Text under study:
▽
The number one problem of every group dental practice is attracting and retaining associates.
Creating the right partnership solution for your business will improve patient care and continuity, increasing financial performance and helping you keep your sanity while trying to run your business.
Here are 10 essential questions you must solve to bring associates into your business effectively.
How Much of My Business Should I Control?
You want to ensure your associates feel appreciated; however, you also want to prevent being voted off your own island as you add potentially more minatory partners.
What are we trying to solve from the associate’s standpoint?
Remember, you want to maintain majority control of your business, so “voting percentage” is what matters to you. And for the Associate – We’re trying to create a “pot of gold at the end of the rainbow” scenario for them. Why would associates want to take on the risk of building a business independently when they can have a more significant economic outcome with you that also involves less risk?
How should I manage voting rights and distribution rights?
△
Stored items:
▽
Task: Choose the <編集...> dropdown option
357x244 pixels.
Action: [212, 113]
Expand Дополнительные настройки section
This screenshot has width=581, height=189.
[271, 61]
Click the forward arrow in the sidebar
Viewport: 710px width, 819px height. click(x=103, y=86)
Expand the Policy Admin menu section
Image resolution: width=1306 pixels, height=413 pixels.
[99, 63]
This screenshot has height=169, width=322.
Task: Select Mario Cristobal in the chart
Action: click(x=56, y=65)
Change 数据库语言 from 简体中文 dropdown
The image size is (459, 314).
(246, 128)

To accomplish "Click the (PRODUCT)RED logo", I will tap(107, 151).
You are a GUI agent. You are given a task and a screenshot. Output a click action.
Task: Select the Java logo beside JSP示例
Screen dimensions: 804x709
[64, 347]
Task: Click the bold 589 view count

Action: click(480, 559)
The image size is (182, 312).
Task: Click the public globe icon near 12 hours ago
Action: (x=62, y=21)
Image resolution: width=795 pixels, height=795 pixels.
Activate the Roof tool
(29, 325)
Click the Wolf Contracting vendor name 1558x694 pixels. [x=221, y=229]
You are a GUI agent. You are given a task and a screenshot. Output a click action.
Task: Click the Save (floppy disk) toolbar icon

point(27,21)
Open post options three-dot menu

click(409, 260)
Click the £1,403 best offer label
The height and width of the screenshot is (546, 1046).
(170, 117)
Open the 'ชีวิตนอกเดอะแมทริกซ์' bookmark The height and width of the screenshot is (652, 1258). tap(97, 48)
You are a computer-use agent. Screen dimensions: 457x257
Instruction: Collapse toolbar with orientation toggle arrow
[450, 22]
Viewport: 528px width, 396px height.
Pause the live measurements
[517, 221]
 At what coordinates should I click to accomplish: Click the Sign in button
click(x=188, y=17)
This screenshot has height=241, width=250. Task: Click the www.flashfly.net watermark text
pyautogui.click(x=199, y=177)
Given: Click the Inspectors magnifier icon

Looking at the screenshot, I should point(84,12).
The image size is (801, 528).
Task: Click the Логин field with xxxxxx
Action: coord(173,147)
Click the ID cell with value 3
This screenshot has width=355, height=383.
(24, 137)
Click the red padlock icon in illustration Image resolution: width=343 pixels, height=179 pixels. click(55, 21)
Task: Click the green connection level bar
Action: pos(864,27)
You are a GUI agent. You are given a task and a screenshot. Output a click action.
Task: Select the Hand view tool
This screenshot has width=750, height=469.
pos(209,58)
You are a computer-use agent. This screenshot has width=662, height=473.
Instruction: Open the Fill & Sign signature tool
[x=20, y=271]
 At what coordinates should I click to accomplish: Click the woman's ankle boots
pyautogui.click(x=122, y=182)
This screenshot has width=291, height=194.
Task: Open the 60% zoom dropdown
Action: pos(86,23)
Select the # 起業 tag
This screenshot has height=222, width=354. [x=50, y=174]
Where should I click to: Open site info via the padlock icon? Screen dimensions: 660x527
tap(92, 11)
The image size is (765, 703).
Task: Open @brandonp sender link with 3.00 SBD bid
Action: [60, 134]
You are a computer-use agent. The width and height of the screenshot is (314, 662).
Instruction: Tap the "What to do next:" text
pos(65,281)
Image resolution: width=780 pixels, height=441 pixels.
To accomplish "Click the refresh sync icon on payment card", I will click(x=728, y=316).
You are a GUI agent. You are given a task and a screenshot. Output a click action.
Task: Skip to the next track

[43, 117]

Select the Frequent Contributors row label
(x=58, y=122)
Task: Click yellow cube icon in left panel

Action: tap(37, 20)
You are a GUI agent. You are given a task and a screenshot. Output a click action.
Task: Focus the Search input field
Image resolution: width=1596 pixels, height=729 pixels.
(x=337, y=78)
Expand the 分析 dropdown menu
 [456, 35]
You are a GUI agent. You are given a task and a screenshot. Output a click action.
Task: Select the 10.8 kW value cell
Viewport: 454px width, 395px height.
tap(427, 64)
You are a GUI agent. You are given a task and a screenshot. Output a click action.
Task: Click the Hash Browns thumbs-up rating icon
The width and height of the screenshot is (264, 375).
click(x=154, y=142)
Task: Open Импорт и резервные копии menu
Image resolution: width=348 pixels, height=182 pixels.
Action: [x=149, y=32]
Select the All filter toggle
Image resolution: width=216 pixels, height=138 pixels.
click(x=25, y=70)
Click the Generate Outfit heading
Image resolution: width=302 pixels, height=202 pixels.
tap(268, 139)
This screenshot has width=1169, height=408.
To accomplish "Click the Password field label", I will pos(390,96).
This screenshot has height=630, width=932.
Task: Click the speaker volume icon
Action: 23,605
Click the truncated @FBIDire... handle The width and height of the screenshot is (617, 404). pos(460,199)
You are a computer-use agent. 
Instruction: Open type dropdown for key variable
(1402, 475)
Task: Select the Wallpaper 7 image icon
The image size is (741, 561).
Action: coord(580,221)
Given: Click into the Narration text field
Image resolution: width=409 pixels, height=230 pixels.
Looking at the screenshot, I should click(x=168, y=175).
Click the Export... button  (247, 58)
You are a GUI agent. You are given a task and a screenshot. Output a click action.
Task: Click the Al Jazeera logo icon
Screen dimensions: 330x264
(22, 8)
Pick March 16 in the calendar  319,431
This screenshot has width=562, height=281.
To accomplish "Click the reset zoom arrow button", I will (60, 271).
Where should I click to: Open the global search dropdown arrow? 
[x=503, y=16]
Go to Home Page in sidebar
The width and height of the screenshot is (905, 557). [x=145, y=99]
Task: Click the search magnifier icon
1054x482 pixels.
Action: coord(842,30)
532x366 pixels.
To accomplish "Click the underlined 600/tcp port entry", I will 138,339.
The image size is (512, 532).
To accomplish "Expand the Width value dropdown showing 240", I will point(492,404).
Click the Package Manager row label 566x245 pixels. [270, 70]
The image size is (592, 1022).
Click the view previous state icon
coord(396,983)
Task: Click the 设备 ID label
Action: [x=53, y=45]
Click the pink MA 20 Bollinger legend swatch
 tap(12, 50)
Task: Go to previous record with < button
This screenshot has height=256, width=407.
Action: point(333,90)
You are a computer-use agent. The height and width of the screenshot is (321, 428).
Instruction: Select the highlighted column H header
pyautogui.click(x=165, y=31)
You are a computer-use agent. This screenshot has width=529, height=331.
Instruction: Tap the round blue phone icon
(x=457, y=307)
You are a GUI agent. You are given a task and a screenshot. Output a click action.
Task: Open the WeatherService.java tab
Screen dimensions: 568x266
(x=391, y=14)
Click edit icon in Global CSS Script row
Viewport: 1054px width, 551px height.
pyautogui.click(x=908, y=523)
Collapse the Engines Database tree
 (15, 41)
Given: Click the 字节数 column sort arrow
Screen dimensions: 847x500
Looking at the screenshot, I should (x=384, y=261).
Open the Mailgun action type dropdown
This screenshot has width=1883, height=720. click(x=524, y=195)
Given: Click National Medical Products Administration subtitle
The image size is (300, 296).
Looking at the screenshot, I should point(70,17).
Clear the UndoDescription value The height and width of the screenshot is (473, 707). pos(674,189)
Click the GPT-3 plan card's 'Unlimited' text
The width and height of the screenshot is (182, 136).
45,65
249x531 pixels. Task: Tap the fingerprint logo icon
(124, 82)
△
Task item:
Return the stretch of the passage on dental practice associates from "Remember, you want" through "and distribution rights?", word for word. These items were drawn from a separate source.

Solution to this problem:
Remember, you want to maintain majority control of your business, so “voting percentage” is what matters to you. And for the Associate – We’re trying to create a “pot of gold at the end of the rainbow” scenario for them. Why would associates want to take on the risk of building a business independently when they can have a more significant economic outcome with you that also involves less risk?
How should I manage voting rights and distribution rights?